Curiosamente, la noción de placeres que nos avergüenzan es una preocupación marcadamente estadounidense. En Francia, aparentemente, existe la expresión péché mignon (“pecado lindo” o “pequeño pecado”) que aplica sobre todo a la comida que cada tanto nos permitimos, pero que allí algo sea reconocido como objeto cultural no es poca cosa. No todo libro es considerado literatura, y quien resulta tener un guilty pleasure no se lo va a decir a nadie. Esto último vuelve a lo disparatado de la cuestión: parecería ser que una parte fundamental de este tipo de gustos es contárselo a alguien más, tanto como señal de que lo reconocemos como en señal de que podemos, de vez en cuando, rebajarnos a los niveles inferiores de la cultura popular.

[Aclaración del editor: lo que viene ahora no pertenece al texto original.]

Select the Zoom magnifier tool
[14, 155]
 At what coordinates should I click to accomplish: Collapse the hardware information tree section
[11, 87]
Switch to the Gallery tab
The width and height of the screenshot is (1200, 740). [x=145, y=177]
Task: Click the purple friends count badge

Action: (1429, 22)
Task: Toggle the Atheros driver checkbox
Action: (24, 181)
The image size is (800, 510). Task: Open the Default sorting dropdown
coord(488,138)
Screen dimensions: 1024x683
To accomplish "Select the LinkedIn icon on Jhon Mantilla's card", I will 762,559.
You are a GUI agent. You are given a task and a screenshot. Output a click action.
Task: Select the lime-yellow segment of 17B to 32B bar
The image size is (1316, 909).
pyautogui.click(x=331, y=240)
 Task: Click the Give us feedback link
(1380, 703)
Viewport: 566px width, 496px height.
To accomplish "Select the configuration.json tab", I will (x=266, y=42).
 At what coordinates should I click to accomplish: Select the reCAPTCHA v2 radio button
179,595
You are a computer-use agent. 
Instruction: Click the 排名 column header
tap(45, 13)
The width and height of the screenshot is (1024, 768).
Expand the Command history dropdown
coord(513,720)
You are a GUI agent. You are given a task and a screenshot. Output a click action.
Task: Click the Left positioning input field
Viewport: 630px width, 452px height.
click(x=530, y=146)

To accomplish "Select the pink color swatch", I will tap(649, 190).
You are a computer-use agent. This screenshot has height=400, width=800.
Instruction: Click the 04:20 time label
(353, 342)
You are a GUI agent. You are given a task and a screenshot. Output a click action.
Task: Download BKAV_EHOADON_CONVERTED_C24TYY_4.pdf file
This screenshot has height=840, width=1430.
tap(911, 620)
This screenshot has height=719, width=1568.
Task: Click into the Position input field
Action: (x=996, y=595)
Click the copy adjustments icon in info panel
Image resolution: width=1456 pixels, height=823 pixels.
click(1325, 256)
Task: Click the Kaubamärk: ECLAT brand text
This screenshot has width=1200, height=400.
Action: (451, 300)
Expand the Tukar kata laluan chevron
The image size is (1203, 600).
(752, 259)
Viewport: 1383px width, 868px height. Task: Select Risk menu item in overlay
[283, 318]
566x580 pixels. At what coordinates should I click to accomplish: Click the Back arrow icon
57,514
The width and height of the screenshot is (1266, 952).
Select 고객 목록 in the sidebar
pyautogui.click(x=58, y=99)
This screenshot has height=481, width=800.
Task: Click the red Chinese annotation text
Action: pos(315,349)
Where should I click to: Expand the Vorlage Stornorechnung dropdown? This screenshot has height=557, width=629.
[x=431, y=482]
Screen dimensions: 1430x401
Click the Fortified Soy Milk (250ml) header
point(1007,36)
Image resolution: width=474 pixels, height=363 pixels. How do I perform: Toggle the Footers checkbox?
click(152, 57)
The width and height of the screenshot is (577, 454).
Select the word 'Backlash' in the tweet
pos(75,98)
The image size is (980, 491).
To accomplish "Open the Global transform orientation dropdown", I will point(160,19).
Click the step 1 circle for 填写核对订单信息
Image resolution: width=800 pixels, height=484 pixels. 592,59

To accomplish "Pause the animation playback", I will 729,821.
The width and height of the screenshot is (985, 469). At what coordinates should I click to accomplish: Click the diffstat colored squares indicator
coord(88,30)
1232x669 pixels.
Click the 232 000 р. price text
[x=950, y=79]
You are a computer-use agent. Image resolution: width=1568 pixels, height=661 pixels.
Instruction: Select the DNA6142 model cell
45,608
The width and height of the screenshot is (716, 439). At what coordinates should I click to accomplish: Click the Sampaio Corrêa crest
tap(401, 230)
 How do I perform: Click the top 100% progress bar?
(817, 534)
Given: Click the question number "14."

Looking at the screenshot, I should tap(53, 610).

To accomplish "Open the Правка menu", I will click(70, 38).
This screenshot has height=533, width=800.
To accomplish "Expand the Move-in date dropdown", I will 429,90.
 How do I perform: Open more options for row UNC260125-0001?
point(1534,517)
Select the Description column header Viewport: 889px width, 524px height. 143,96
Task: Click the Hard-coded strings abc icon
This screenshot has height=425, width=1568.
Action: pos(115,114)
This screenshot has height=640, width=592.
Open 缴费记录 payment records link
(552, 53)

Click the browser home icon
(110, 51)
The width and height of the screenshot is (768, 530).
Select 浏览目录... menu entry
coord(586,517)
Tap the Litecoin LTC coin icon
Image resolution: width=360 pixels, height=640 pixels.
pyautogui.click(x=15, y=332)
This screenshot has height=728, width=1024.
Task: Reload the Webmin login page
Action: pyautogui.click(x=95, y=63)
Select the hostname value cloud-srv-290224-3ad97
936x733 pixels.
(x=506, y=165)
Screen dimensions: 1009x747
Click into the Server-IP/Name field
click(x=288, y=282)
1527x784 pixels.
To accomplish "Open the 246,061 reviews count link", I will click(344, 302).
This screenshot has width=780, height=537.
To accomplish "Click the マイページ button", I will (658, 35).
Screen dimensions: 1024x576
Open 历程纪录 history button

O quizá solo sea otra forma de la vergüenza, que nos empuja a confesar por temor de que alguien descubra nuestros secretos.

Reconocer que cada tanto miramos el “Bailando” — y anunciarlo en redes sociales — parecería dar a entender que, en efecto, la mayor parte del tiempo escuchamos Radiohead, algo de Vivaldi, o releemos, como quien no quiere la cosa, un poco de La guerra y la paz o alguna cosita de Borges. Pero claro, no somos tan intolerantes que no podemos pasar un poco de tiempo con alguien que mira telenovelas: además de tener un impecable sentido del gusto, somos personas abiertas y tolerantes.

A la raíz de la mismísima noción de guilty pleasure está la insoportable ansiedad de que hay una alta cultura que por momentos no estamos consumiendo. Nada de malo, en realidad, tiene reconocer el valor del deseo de aprender, de valorar enormemente nuestra formación cultural o, incluso, del enorme esfuerzo que muchas veces tiene para nosotros hacernos de la alta cultura y sentirnos a gusto con ella.

Cabe recordar, también, que algunas de las primeras revistas populares argentinas, como El Hogar, durante muchos años publicaron a Borges, Roberto Arlt, Mujica Láinez, entre otros, junto a comentarios sobre moda, viajes y cualquier otra pavada que consideraran relevante en la época. A veces a la alta cultura la encontramos todavía esperando el ascensor.

La idea de algo que nos gusta pero nos avergüenza por gustarnos, concluye Szalai, parecería ser la síntesis de lo peor de aquel deleznable intersticio entre la alta y la baja cultura: el desdén por el refinamiento (pero sin el mismo esfuerzo) y la búsqueda de placer típica de la cultura popular (pero sin poder disfrutarla libremente).

Quizá, como sugiere Dave Grohl, tengamos que aflojar con la culpa y hacer lo que se nos cante. Tal vez toda esta cuestión de los placeres incorrectos no sea más que una versión venida a menos de lo que el punk rock alguna vez quiso representar, ahora tristemente cooptada por el autoritarismo cultural detrás de la idea de que hay algo que nos debería gustar y algo que no.

Lo intentamos lo más que pudimos y terminamos cayendo bajo la dictadura de lo que se supone que es cool. Pero conviene recordar, también, al abuelo Simpson: «Yo sí estaba en onda, pero luego cambiaron la onda. Ahora la onda que tengo no es onda. Y la onda de onda me parece muy mala onda. ¡Y te va a pasar a ti!».

Si queremos escuchar Taylor Swift mientras leemos el New Yorker, está perfecto. Nada más importa que sacarnos de encima aquella perversa sensación de que podríamos estar escuchando — o leyendo, o mirando, o lo que sea — algo mejor. Disfrutar bajo la tutela de la mirada sobradora de la alta cultura no es disfrutar.

Qué importa si te gusta Green Day, qué importa si te gusta Coldplay: deja de taparte que nadie va a retratarte.